If only his glance could have rested there. Unfortunately, to be realistic, he must continue to lift his eyes. Above the city’s far edge, into the up-curving dimness beyond, his spirit was quelled by the sad fact that perspective is not to blame for the blurring of far-off things, here in this world of Korm. Not mere distance but a real lessening of detail is what turns those clouds into mere round bubbles, and, as for the ground beyond the Blerdon, milky smoothness reigns, save for rare mineral discolourations where the universal pre-atomic kolv is alloyed with occasional drifts of more advanced matter. Or save for the even rarer fissures or cracks in the englobing surface, such as the oft-studied Silver Stain is supposed to be; or, saddest of all – some thirty thousand miles away – the dull patch called Icdon, which, millions of days ago, used to be a city.
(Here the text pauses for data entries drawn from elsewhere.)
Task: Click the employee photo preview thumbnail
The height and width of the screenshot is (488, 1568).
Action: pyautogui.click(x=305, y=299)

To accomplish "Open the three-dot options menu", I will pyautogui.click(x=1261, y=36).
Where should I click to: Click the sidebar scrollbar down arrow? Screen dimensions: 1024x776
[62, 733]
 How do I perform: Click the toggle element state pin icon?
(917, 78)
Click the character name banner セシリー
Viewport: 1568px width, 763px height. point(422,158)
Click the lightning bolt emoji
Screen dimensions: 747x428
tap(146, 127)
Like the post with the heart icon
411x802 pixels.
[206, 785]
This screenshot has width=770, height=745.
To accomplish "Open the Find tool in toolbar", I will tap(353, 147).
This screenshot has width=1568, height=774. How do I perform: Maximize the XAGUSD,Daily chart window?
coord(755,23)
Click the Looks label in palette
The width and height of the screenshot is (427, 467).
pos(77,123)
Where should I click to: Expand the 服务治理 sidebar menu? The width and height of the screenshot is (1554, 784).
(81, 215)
Midax could visualize the Icdonians sprawled like crude abandoned dolls among the sagging waxlike lumps that used to be buildings: people, or rather former people, eyes half-closed showing an occasional flicker from the embers of their souls, all fine detail of personality lost as if a novel were abridged to a paragraph.

He shook his senses free of these horrors, refusing to shudder at the fate of Icdon, the impending fate of Serenth. Instead, in defiance and irony, he actually found reason to smile.

For he was once again approaching the Olamic Institute threshold and he still had that coin of freedom jingling in his pocket.

This time they would have to let him buy.